A maneira como é produzida a literatura contemporânea é indissociável da era midiática em que vivemos. O fato de podermos, desde o final do século XX, ter ao alcance dos dedos e dos olhos a maior biblioteca de todos os tempos, a mais babélica profusão de estilos, o mais instantâneo catálogo de consultas bibliográficas e o acesso imediato à produção artística de todos os cantos do planeta faz com que o ato de escrever esteja cada vez mais permeado por uma quantidade tão grande de influências que muitas vezes dificilmente serão detectadas e verificadas.

O Aleph borgiano hoje aparece à nossa frente quando ligamos a tela do computador. Obviamente, isso não nos transforma em magos omniscientes, pois abarcar tanto conhecimento provavelmente nos enlouqueceria. Os labirintos podem virar pesadelos. Novos escritores navegam em diversas correntezas estilísticas que podem levá-los ao sorvedouro desse oceano, se não souberem manejar com perícia o leme da criação.

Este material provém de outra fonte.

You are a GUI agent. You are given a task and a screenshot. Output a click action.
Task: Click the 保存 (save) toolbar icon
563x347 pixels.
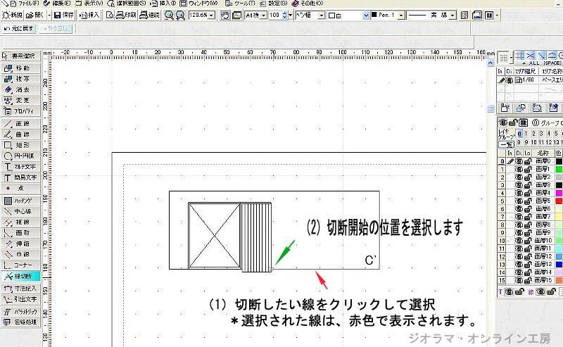point(63,15)
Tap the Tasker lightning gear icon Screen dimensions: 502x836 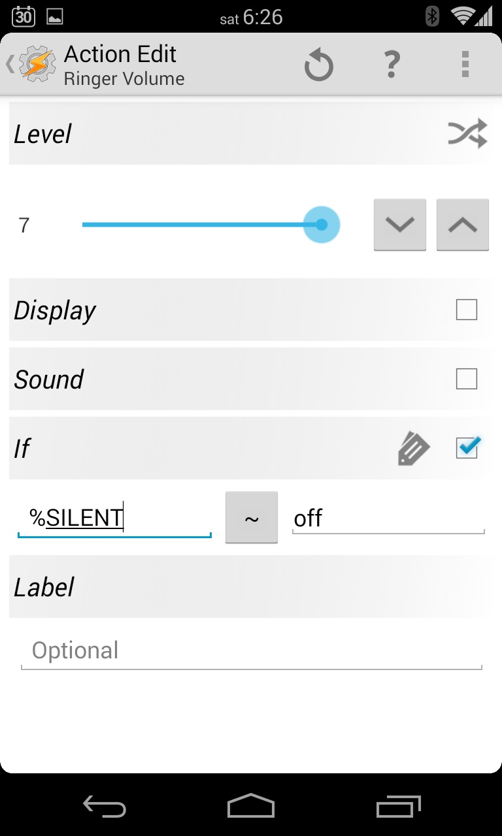coord(37,64)
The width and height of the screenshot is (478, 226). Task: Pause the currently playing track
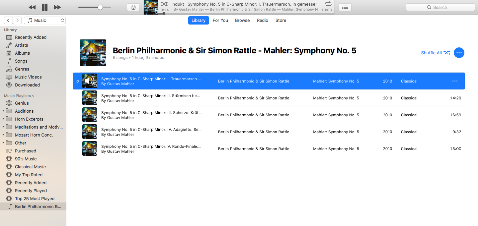[x=45, y=7]
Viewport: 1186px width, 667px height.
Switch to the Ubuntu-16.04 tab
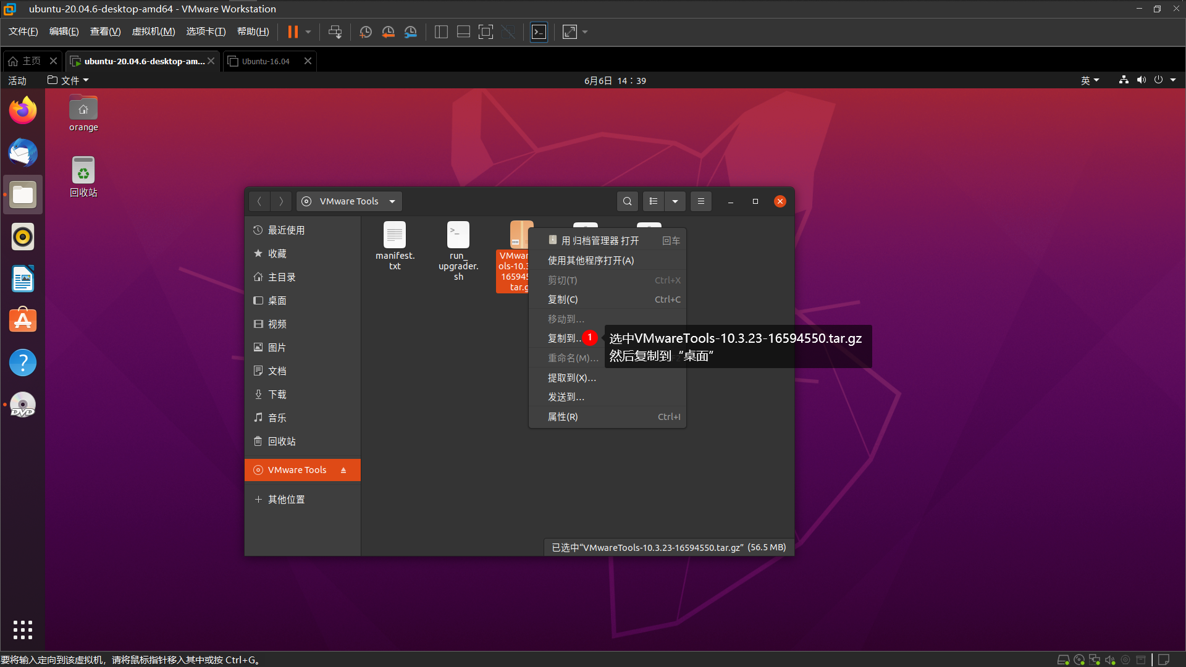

Edmar Monteiro Filho é um autor brasileiro contemporâneo que se atém à norma culta, às formas narrativas clássicas, mas oferece ao leitor uma viagem para outras dimensões, além da superfície da escrita, onde o manejo de referências estéticas e vivenciais se dá de forma inteligente e perturbadora. Autor premiado de contos que estarão presentes em qualquer antologia dessa primeira metade do século, uma de suas façanhas foi entabular um diálogo fascinante com a obra de M. C. Escher (Atlas do Impossível, Penalux, 2017), criando ficções que espelham ou desenvolvem – nunca de maneira submissa ou realista – as ideias propostas pelo genial holandês.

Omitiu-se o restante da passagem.